→ **REQUIREMENTS**: Can you output the stretch from the line containing "999x800 pixels. At" through the line containing "click(925, 727)" as a JSON list of strings, one string per line and blank lines omitted?
━━ RECORDS FOR THE EXERCISE
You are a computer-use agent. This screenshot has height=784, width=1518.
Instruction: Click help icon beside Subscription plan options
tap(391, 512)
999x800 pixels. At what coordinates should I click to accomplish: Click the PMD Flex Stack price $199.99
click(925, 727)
━━━━
━━ RECORDS FOR THE EXERCISE
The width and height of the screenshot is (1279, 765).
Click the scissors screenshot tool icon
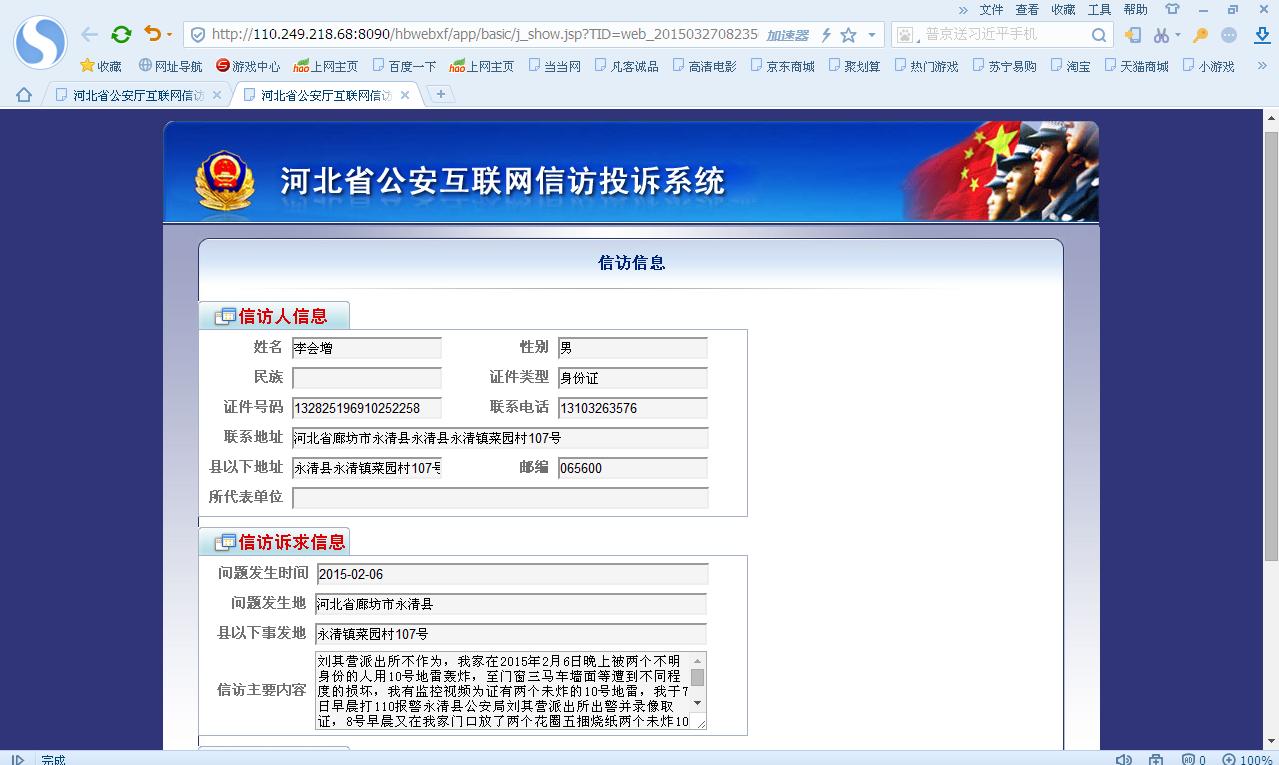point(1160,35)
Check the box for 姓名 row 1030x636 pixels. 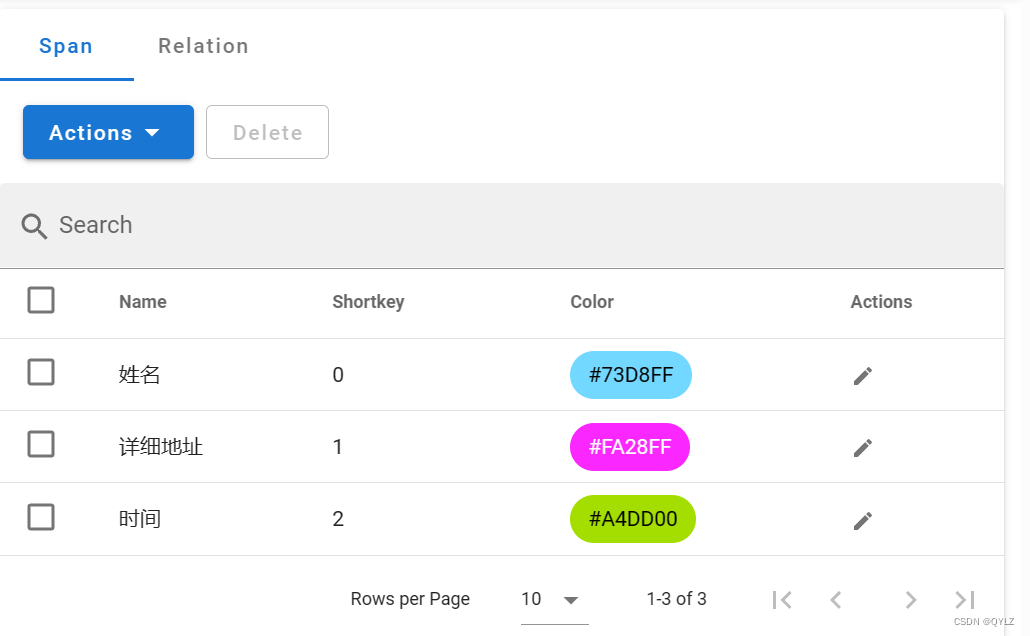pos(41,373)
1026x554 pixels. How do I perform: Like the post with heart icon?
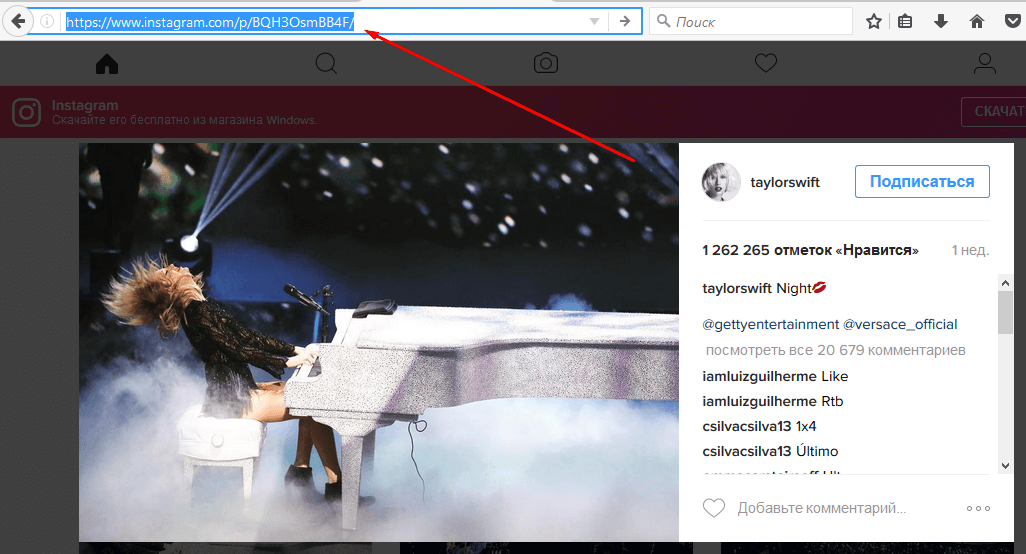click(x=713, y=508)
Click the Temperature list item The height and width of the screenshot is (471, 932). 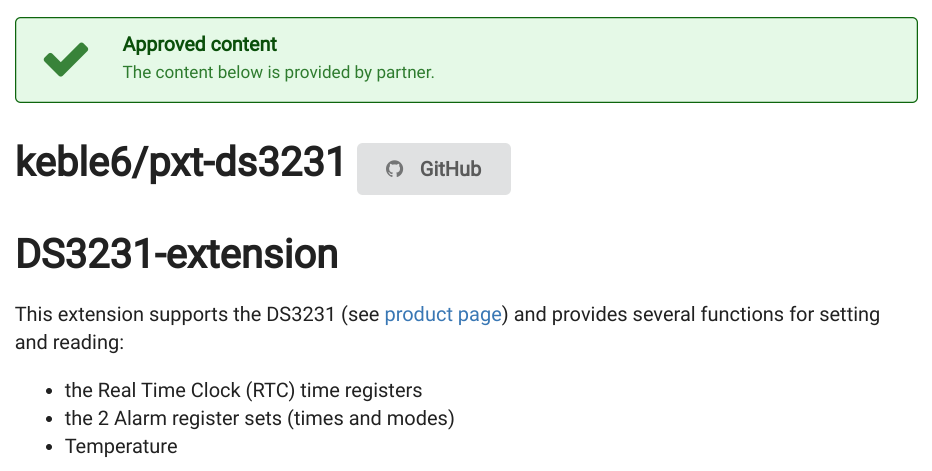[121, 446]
━━━━
→ **TASK RESPONSE**:
[
  "999x800 pixels. At what coordinates should I click to accomplish: Click the PMD Flex Stack price $199.99",
  "click(925, 727)"
]